Acetylcholinesterase (AChE) activity has traditionally been monitored as a biomarker of organophosphate (OP) and/or carbamate exposure. However, AChE activity may not be the most sensitive endpoint for these agrochemicals, because OPs can cause adverse physiological effects at concentrations that do not affect AChE activity. Carboxylesterases are a related family of enzymes that have higher affinity than AChE for some OPs and carbamates and may be more sensitive indicators of environmental exposure to these pesticides. In this study, carboxylesterase and AChE activity, cytochrome P4501A (CYP1A) protein levels, and mortality were measured in individual juvenile Chinook salmon (Oncorhynchus tshawytscha) following exposure to an OP (chlorpyrifos) and a pyrethroid (esfenvalerate). As expected, high doses of chlorpyrifos and esfenvalerate were acutely toxic, with nominal concentrations (100 and 1 μg/l, respectively) causing 100% mortality within 96 h. Exposure to chlorpyrifos at a high dose (7.3 μg/l), but not a low dose (1.2 μg/l), significantly inhibited AChE activity in both brain and muscle tissue (85% and 92% inhibition, respectively), while esfenvalerate exposure had no effect. In contrast, liver carboxylesterase activity was significantly inhibited at both the low and high chlorpyrifos dose exposure (56% and 79% inhibition, respectively), while esfenvalerate exposure still had little effect. The inhibition of carboxylesterase activity at levels of chlorpyrifos that did not affect AChE activity suggests that some salmon carboxylesterase isozymes may be more sensitive than AChE to inhibition by OPs. CYP1A protein levels were ∼30% suppressed by chlorpyrifos exposure at the high dose, but esfenvalerate had no effect. Three teleost species, Chinook salmon, medaka (Oryzias latipes) and Sacramento splittail (Pogonichthys macrolepidotus), were examined for their ability to hydrolyze a series of pyrethroid surrogate substrates and in all cases hydrolysis activity was undetectable.
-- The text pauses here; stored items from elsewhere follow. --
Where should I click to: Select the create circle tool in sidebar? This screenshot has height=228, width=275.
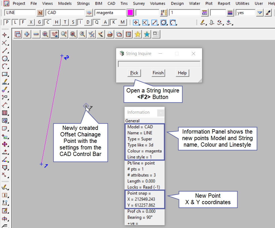5,59
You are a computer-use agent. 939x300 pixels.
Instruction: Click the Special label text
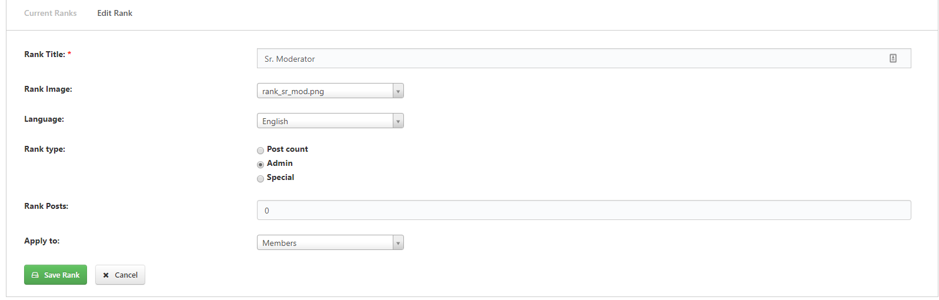coord(280,177)

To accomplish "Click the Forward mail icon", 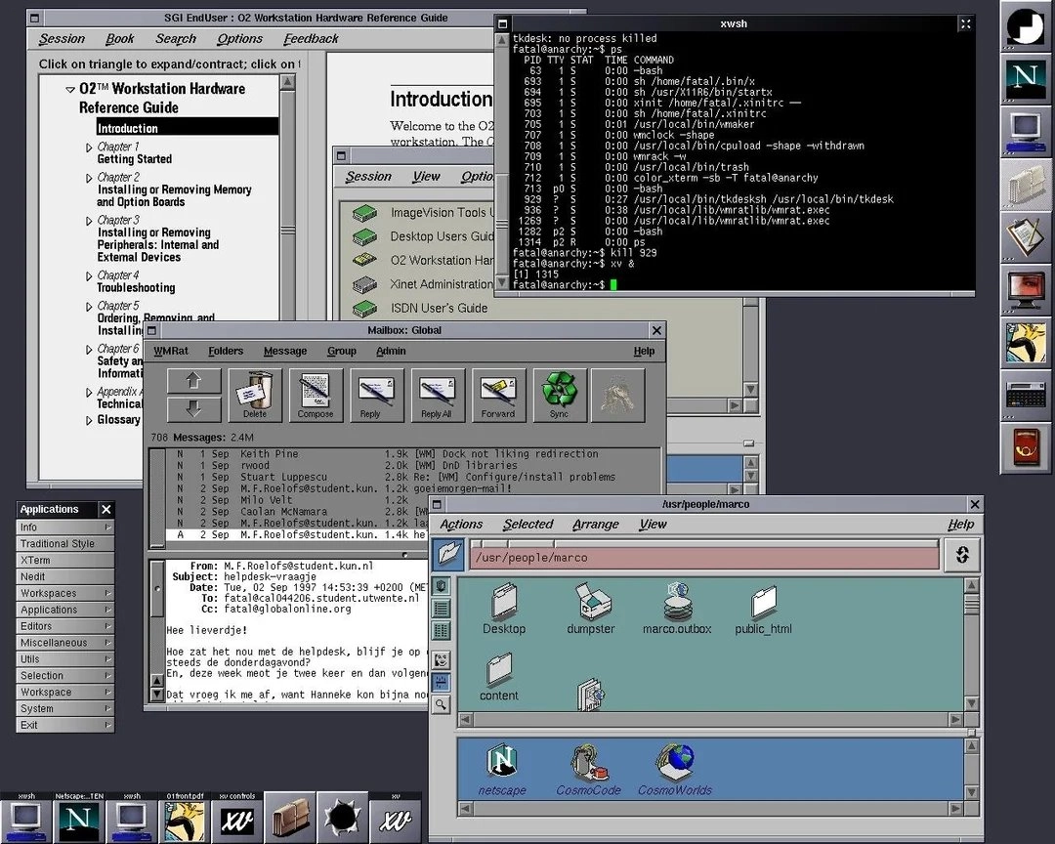I will pos(497,394).
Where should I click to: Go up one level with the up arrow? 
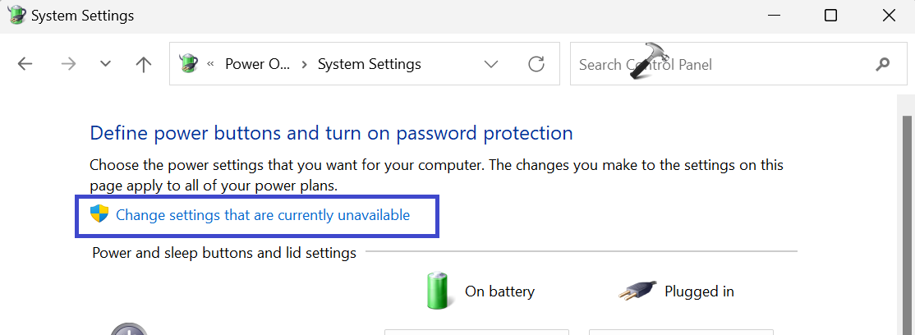click(144, 64)
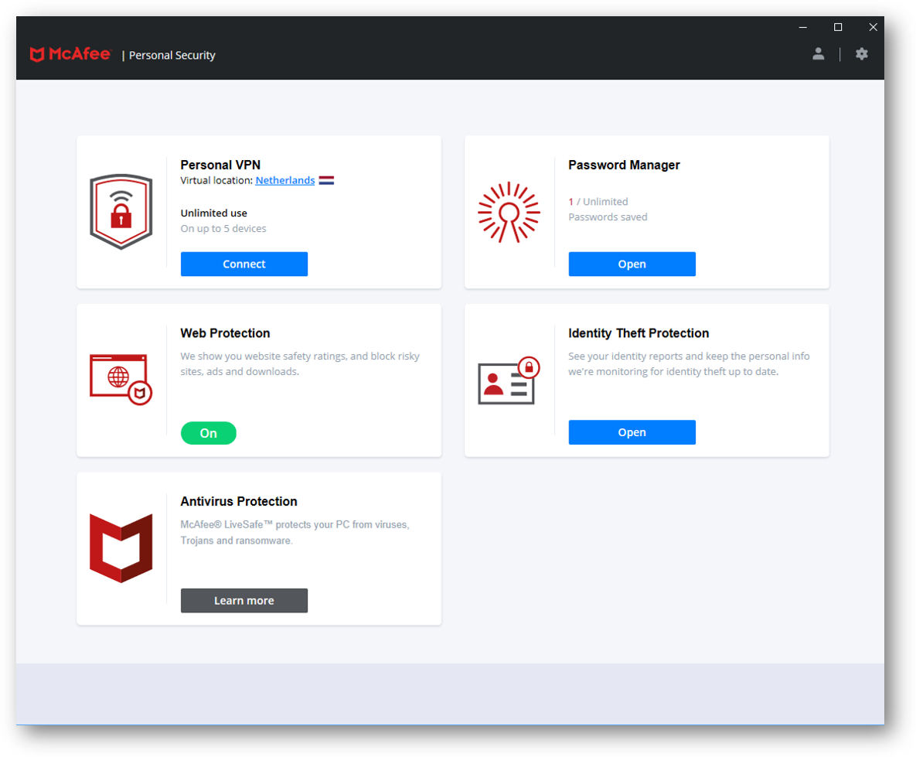This screenshot has width=916, height=757.
Task: Open the Password Manager
Action: (x=632, y=264)
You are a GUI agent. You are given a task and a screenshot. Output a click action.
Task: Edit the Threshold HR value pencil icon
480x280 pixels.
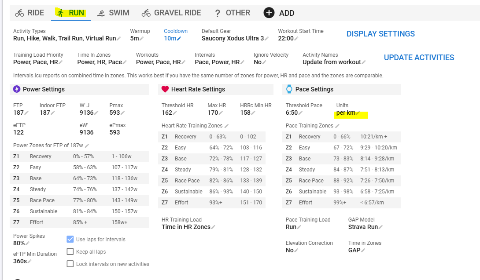(175, 113)
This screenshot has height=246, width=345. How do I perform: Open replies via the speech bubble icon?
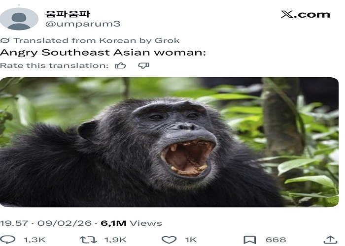[8, 240]
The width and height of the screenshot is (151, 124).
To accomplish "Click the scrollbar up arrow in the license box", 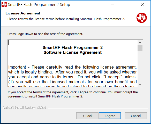I will click(x=140, y=43).
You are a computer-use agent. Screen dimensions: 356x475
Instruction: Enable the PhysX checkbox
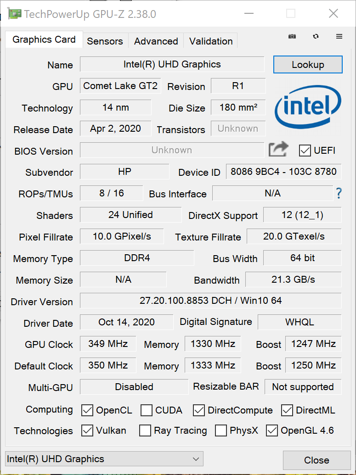point(221,430)
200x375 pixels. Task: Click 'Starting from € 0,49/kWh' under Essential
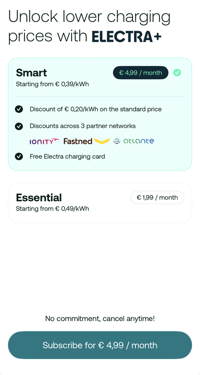[52, 209]
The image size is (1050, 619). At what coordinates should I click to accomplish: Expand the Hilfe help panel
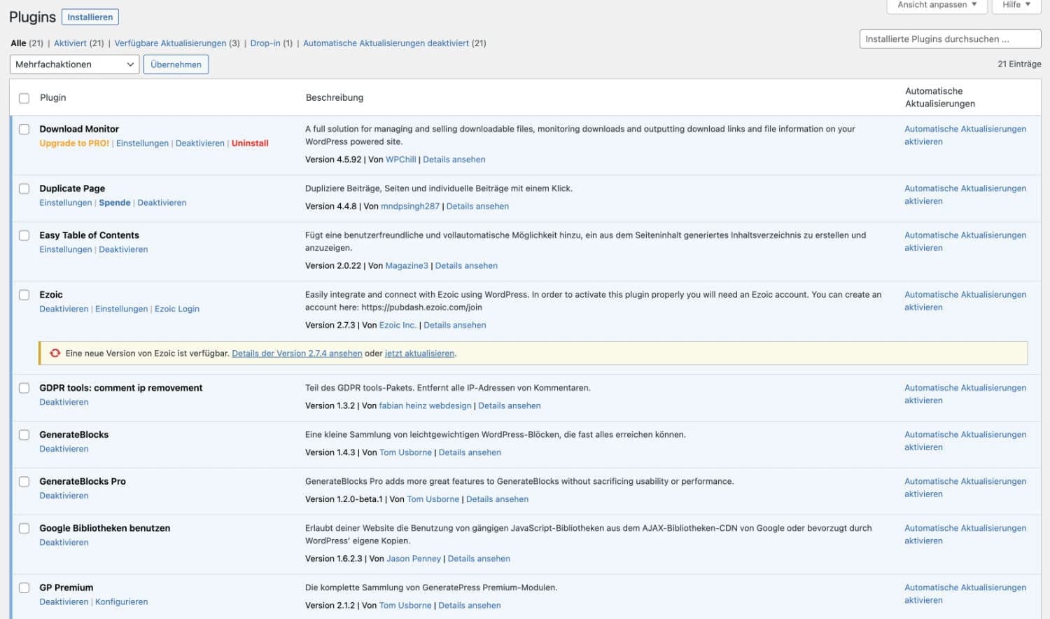pyautogui.click(x=1016, y=5)

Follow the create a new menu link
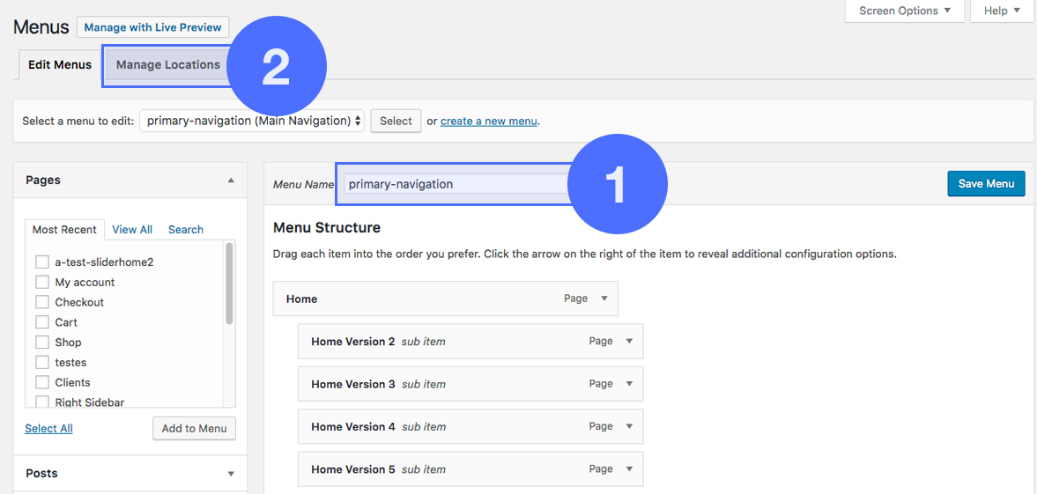488,122
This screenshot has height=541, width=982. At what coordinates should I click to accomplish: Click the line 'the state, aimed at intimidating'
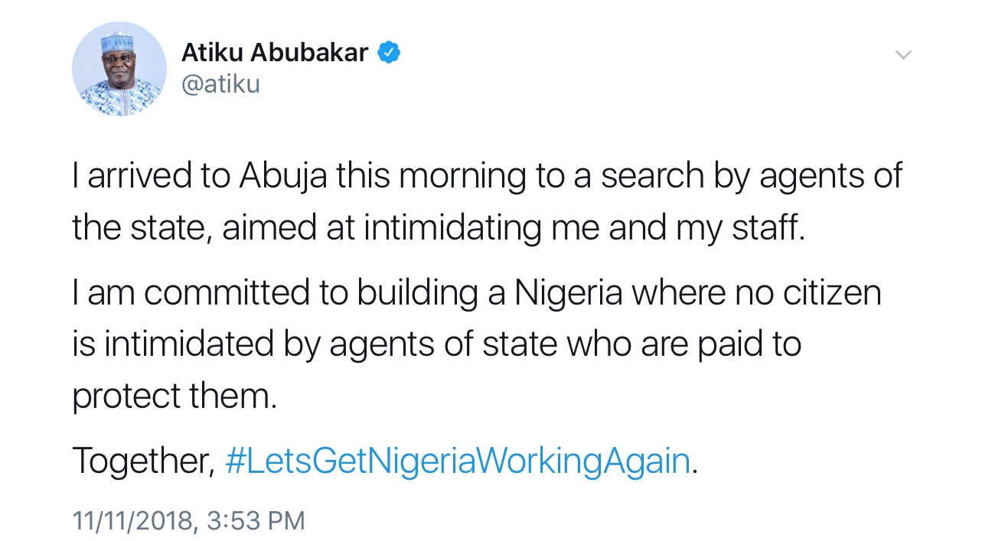click(439, 229)
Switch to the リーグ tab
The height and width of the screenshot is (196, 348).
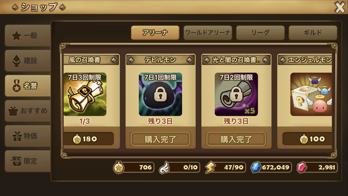(x=260, y=33)
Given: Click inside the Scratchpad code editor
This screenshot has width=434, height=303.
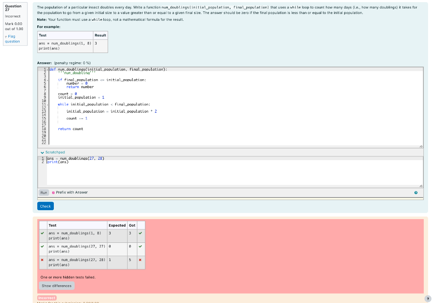Looking at the screenshot, I should pos(170,170).
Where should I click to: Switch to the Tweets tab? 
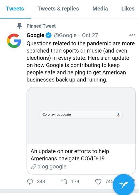pos(15,9)
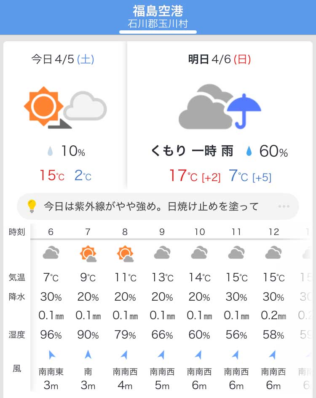Click the 6 o'clock cloudy icon
The width and height of the screenshot is (316, 398).
(51, 253)
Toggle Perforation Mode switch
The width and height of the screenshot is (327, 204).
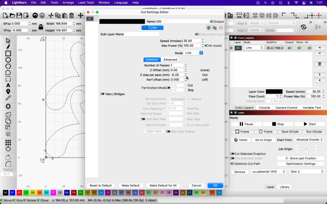[169, 88]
Together these data suggest that (1) carboxylesterase activity inhibition may be a more sensitive biomarker for OP exposure than AChE activity, (2) neither AChE nor carboxylesterase activity are biomarkers for pyrethroid exposure, (3) CYP1A protein is not a sensitive marker for these agrochemicals and (4) slow hydrolysis rates may be partly responsible for acute pyrethroid toxicity in fish.